* Work item *
Quote exactly the lines from the start of the entries to the one with "Screen dimensions: 419x862", both ends included.

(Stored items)
........

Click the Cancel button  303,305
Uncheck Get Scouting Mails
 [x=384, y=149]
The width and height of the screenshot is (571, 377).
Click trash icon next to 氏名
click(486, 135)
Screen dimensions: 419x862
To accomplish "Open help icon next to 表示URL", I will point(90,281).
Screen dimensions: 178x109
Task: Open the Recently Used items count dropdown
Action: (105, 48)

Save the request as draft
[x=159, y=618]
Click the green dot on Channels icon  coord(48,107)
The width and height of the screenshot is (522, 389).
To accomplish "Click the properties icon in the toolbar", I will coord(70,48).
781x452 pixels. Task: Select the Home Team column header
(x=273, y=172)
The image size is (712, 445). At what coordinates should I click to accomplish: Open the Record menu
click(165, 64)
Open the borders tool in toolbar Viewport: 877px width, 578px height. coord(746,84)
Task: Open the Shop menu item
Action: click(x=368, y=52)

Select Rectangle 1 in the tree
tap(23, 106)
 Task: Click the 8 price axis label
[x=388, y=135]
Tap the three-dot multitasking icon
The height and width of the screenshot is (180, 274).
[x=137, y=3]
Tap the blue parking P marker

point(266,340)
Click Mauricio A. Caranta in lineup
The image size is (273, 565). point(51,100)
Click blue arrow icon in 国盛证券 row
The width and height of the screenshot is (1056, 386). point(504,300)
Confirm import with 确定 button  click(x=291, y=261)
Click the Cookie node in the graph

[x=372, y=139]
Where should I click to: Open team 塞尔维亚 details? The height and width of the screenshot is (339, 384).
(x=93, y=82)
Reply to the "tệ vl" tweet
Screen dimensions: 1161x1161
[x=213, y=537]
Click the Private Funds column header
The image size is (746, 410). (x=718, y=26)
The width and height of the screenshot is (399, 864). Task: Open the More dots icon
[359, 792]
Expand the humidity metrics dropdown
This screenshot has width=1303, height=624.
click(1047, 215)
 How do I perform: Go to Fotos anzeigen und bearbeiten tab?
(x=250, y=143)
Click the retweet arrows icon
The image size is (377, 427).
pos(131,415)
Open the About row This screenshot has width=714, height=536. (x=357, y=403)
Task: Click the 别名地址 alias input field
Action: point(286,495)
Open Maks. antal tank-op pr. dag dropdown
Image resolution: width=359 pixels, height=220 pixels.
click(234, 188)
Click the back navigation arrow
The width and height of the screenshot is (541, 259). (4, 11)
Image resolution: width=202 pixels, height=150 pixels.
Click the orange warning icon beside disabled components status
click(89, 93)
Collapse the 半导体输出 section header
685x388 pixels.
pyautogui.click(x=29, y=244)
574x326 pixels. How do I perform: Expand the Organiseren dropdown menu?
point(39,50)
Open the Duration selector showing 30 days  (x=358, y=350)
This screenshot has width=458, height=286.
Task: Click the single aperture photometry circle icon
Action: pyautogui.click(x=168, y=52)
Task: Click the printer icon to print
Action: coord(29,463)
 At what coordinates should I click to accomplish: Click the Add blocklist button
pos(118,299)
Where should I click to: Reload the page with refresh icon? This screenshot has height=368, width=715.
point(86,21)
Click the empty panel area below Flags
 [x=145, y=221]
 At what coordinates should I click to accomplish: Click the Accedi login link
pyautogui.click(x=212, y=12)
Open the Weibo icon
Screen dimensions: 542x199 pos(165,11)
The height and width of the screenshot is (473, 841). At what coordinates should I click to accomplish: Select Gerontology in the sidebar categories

........

* Task answer *
Click the Cancel button  303,305
Uncheck Get Scouting Mails
 [x=384, y=149]
The width and height of the screenshot is (571, 377).
Click trash icon next to 氏名
click(486, 135)
Screen dimensions: 419x862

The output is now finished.